Курбатов посмотрел на Ставцева. Тот сделал едва приметный знак движением век: молчать надо!
— Нет! Я провожу своего друга и иду в Красную Армию...
Все тихо в доме, и все давно уже спят. Разметалась во сне Наташа, уронив голову на его руку. В темноте смутны черты ее лица, но Курбатов видит каждую его черточку. Он не спит, сон бежит от него...
Трудно вместить, трудно окинуть все с ним случившееся, понять, оценить, очертить каким-то определенным кругом. Может быть, невольно Ставцев в своем притворстве сказал правду о росстани... Как легко потеряться, как легко можно заблудиться во всей этой неразберихе, в этом отчаянном хаосе. «Ледовые мстители». Из Петрограда смотрел на них Курбатов как бы даже с восторгом. Ему нравилась романтика неравного боя. Романтика! Насмешка над романтикой! А если они придут сюда? Что им Наташа, что им Вохрин, что им этот странный барон? Виселица и шомпола... И нет никаких мстителей, а просто жажда власти, которая вырвана как жало, но которая сладка для них как сахар! И этот спокойный человек в ВЧК. Чему он так заразительно рассмеялся? Над бессилием рассмеялся тех, кто послал его, Курбатова. Смех над обреченными. А обреченные, послушать Ставцева, кольцом сжимают Москву. Московское великое княжество и то было обширнее по своей территории, чем большевистская Россия. Где взять силы, чтобы отодвинуть девятый вал? Значит, есть где-то силы, и не от бессилия ли мечутся там, посылая стрелять из-за угла?
Но это же страшно, страшно разлучаться в такое время... Курбатов обнял Наташу, прижал ее к себе, глядя сухими глазами в глухую темноту.
Кольберг... Немецкий шпион. Его не принял в своем доме барон, и тоже немец. Жандарм и шпион, и ему-то служить, за него Ставцев голову хочет положить. Где для них Россия? В чем она? Плакать хотелось от позора, от стыда, а слез не было.
Проворов! До Проворова бы добраться! Досталось томиться Курбатову несколько дней. Видимо, Проворов не торопился. Или, может быть, ему было очень трудно.
Чем помочь?
Однажды, когда в доме все уснули, Курбатов предложил Наташе пройтись погулять по лесу.
— Опасно в лесу... — заметила Наташа, но не очень уверенно.
Курбатов показал ей пистолет. Они оделись и неслышно выскользнули в сад.
Морозило. Светила в полную силу луна, раскидывая по парку причудливо переплетенные кроны голых лип и тополей.
Наташа с радостью вела Курбатова по любимым с детства местам, она провела его на обрыв за парком, откуда, как она не раз ему говорила, «плакать хочется».
— Если бы днем... Ты вот все о России.
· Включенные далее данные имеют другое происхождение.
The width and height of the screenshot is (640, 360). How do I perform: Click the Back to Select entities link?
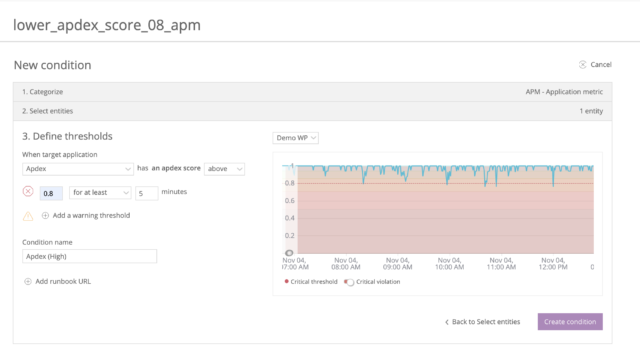coord(486,322)
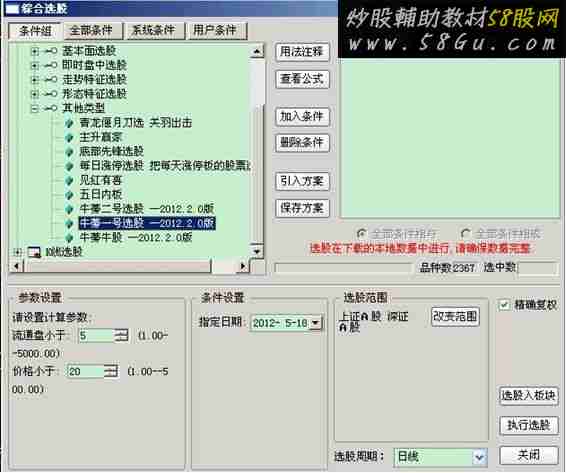Collapse the 其他类型 tree node
The height and width of the screenshot is (473, 566).
click(34, 108)
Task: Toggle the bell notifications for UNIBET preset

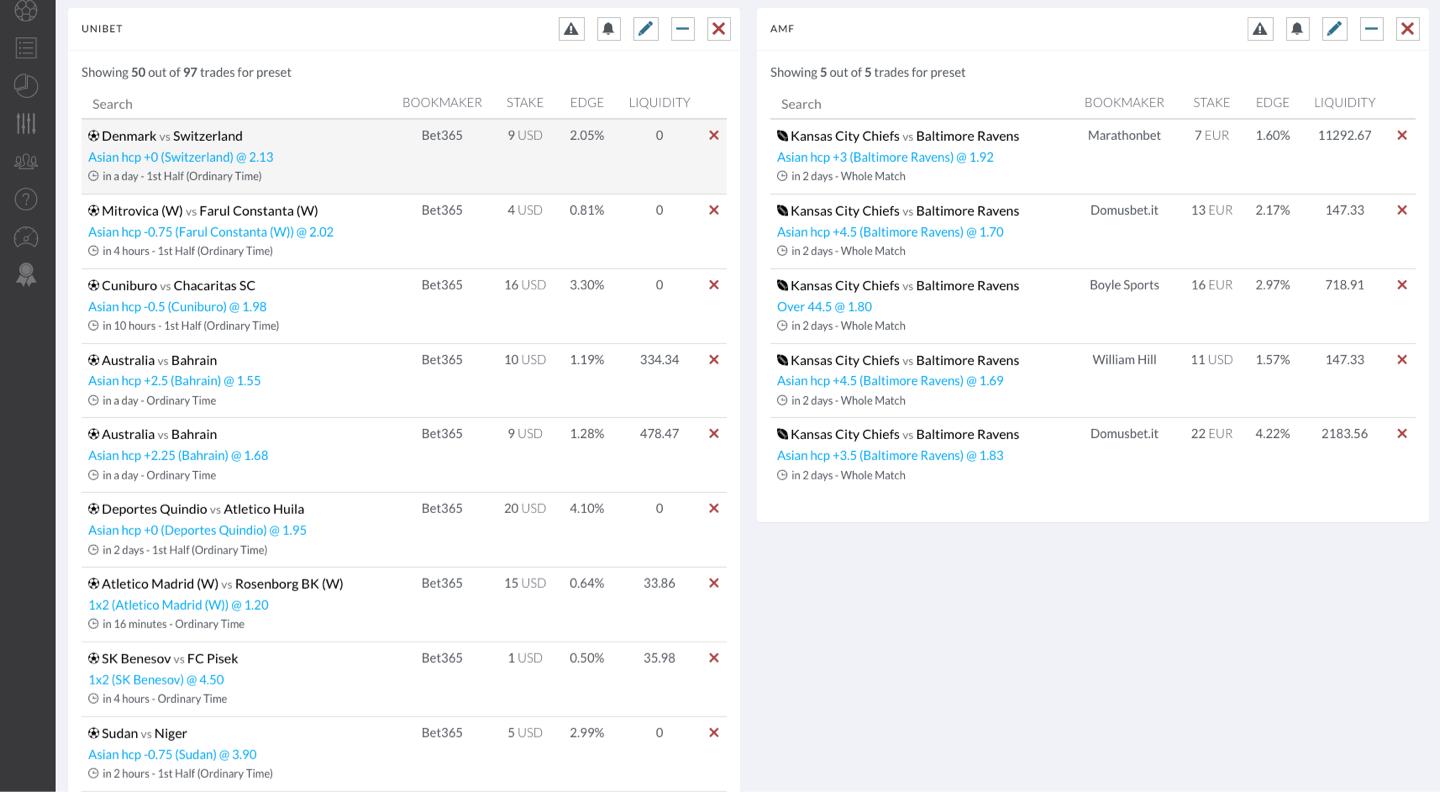Action: tap(608, 29)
Здесь она, Россия! Когда научусь, напишу красками Оку и Проню... Пронюшку... Милая моя реченька..
Луна подсинила размах снежной равнины, сгладила, убрала все изгибы и всхолмья. Стыли луга под ее неверным светом, но все же виднелись резко очерченные головки стогов.
— Люблю, люблю... — говорила Наташа, прижимаясь, заглядывая ему в глаза. — Ты вернешься?
— Вернусь... Родная моя, вернусь!
— Я буду ждать... Не делай глупостей! Береги себя... Как лее я без тебя-то буду?!
Морозило. Они пошли обратно аллеями парка. Скрипел под ногами неотоптанный снег. И вдруг на аллее, прямо перед ними, возникла темная фигура.
Курбатов сунул руку в карман, но еще несколько шагов, и он узнал Проворова. Наташа отпустила руку.
— Ничего... — успокоил ее Курбатов. — Не бойся со мной!
Они сходились. Проворов в солдатской шинели, в солдатской шапке. Подошел и просительно проговорил :
— Браток! Нет огонька? Курить есть чего, нечем разжечь!
— Спичек нет! Дойдем до дома, вынесу..
— Вынеси! Будь человеком...
Курбатов вышел на крыльцо, подал Проворову спички. Вместе с коробком спичек — бумажку, на которой был записан разговор Ставцева с Дервизом о Кольберге. Спросил, когда трогаться.
— Днями... — пообещал Проворов. — Будет знак...
Что же греха таить, не от нетерпения спросил Курбатов у Проворова, «когда трогаться». Он не дни — часы считал, сколько ему еще быть рядом с Наташей. А там разлука. На год, на два... Если бы не Наташа, с каким легким сердцем он сейчас кинулся бы в этот круговорот, в эту дикую мельницу. Наташа...
Каким бы счастьем были напоены эти дни, если бы время не отсчитывало часы и секунды неумолимой разлуки!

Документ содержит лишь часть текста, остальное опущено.